For each such set of the "best" ngrams extract from training data, I construct a feature vector where the weight of each ngram is based on the length; longer ngrams have higher weight (so no term frequency information). I then normalize the vector to have a length of one. This feature vector is the model for that specific language.

When given an arbitrary chunk of text to classify, I build a similar feature vector based on all ngrams from any of the active models that occurs in the target text. The dot product of this vector with each model vector is that model's score. Note that because of the use of LLR, the model's score is really a prediction of probability that the text uses the model's language versus any of the other languages in the corpus.

Current results are promising. It takes roughly 2.3 seconds to classify all 17000 chunks of text (1000 lines/language * 17 languages) that were used in Mike McCandless's language detection speed test, which means it's faster than language-detection (and much faster than Tika). It's still much slower than Google's Compact Language Detector, which is written in C, but has a Python binding that Mike used to test.

Accuracy is 99.4% across all 17 languages.
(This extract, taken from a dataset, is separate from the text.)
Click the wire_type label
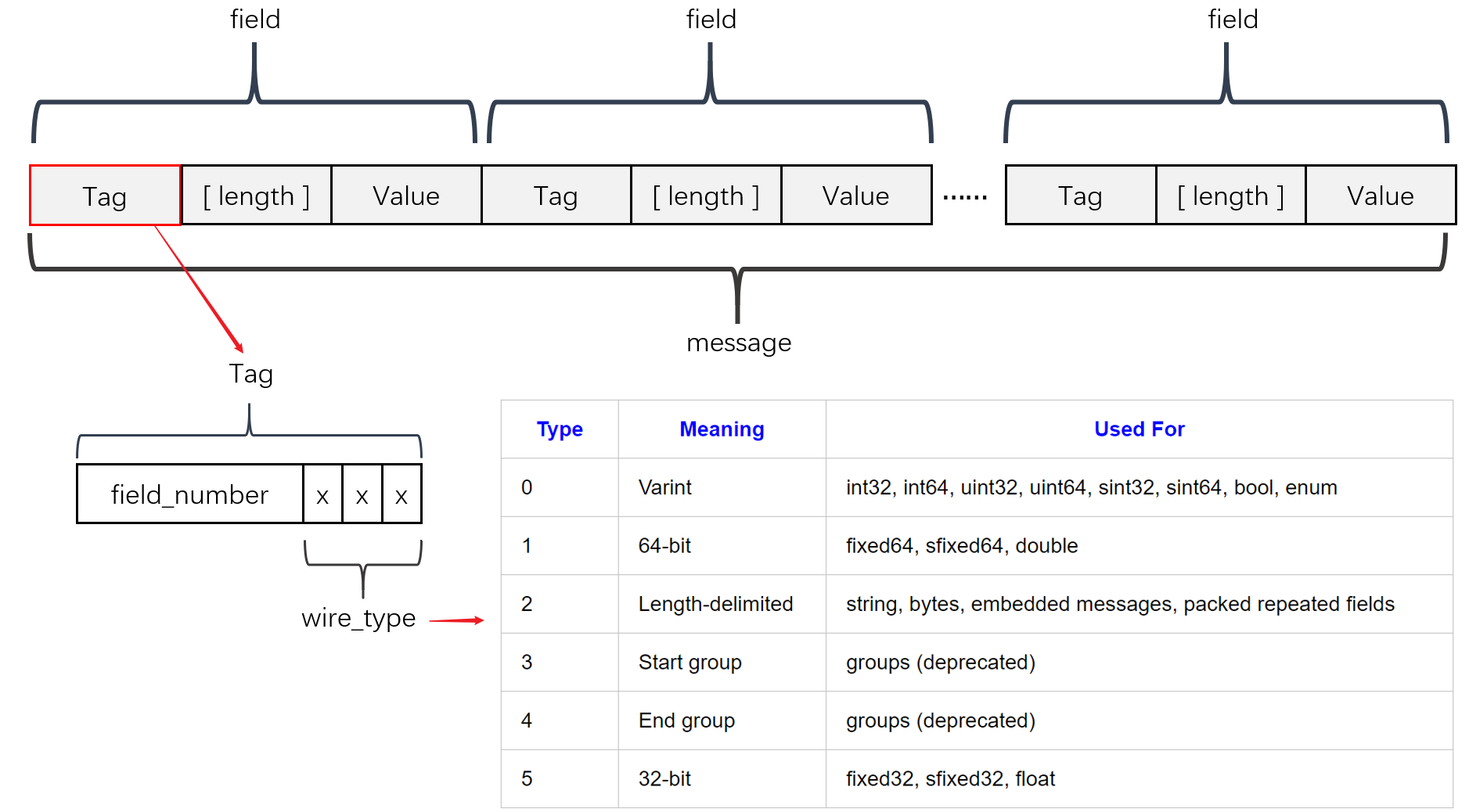 358,618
I can improve this by using special pair-wise language models (e.g. 'pt' and 'es', which only contain ngrams useful for disambiguating between those two languages). This impacts performance, but can be a worth-while tradeoff.
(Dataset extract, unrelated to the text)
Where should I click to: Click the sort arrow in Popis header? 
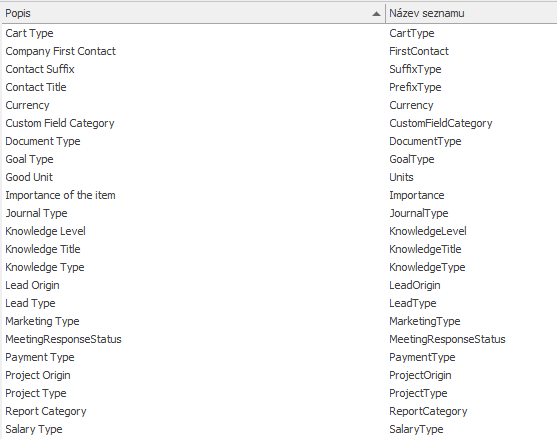pos(376,14)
In general the more ngrams for a model the higher the accuracy, especially for short snippets of text, as it's more likely that the snippet will contain a reasonable number of the model's ngrams. This comes at the expense of speed, and to a lesser extent the size of the model data.

Design (attempt #2)

As part of comparing the original design to language-detector, I realized there was a forked version with better performance.

This fork also cleaned up some of the data loading issues with Nakatani Shuyo's original version.
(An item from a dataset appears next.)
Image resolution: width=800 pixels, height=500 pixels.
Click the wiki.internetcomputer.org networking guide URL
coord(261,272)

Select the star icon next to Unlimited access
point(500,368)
I clocked the new version at 1.2 seconds for 21,000 text samples (21 European Parlimentary proceedings languages, 1000 chunks per language), with an error rate of 0.29% (so 99.71% accuracy).

After spending too much time tweaking settings to improve on my initial design, I decided to revisit the approach used by the original language-detection project.

The basic idea is to assign a relative probability for every "known" ngram, which is any ngram found in any loaded model. As ngrams are generated by the tokenizer, the probability for each language is updated by multiplying it by the probability for that language, given that ngram. If a language model doesn't contain the target ngram, then it is given an arbitrary "unknown" probability. Every so often the langauge probabilities are normalized such that they once again sum to 1.0.

By minimizing allocations during tokenization, and a few other minor tweaks, I was able to get peformance down to about 550ms, with an error rate of 0.06% (99.94% accuracy) for the same set of 21,000 text samples.

I also mined Wikipedia data to build models for 200 languages.

The other advantage to this approach is that each model can be built independently, without needing to know details of the other languages. So additional languges can easily be added.

Implementation Details

TBD

Model Format

Each model contains the target language code, the tokenizer version, the detector version that the model was built for, and then a list of ngram hashes and normalized counts.

Known Issues

Wikipedia data isn't conversational in nature. This meant, for example, that there were only two occurrences of the word "merci" in the French training text. This tends to skew probabilities, and thus increase the error rate when attempting to detect conversational text (like tweets). I compensated for this by mixing in a random sample of the European Parlimentary text, but that's only for the 21 languages of the EU.

Tweets require special pre-processing to avoid having hashtags, URLs, repeats (hahaha) etc. skew results.

Data Sets

The bulk of the training data comes from a random crawl of the most important topic pages found on Wikipedia. These are the pages that are most likely to occur across many languages, and thus provide consistent data for the models. For details on this, see the Javadocs in the WikipediaCrawlTool.

We also have a random sampling of text chunks from Euro Parl.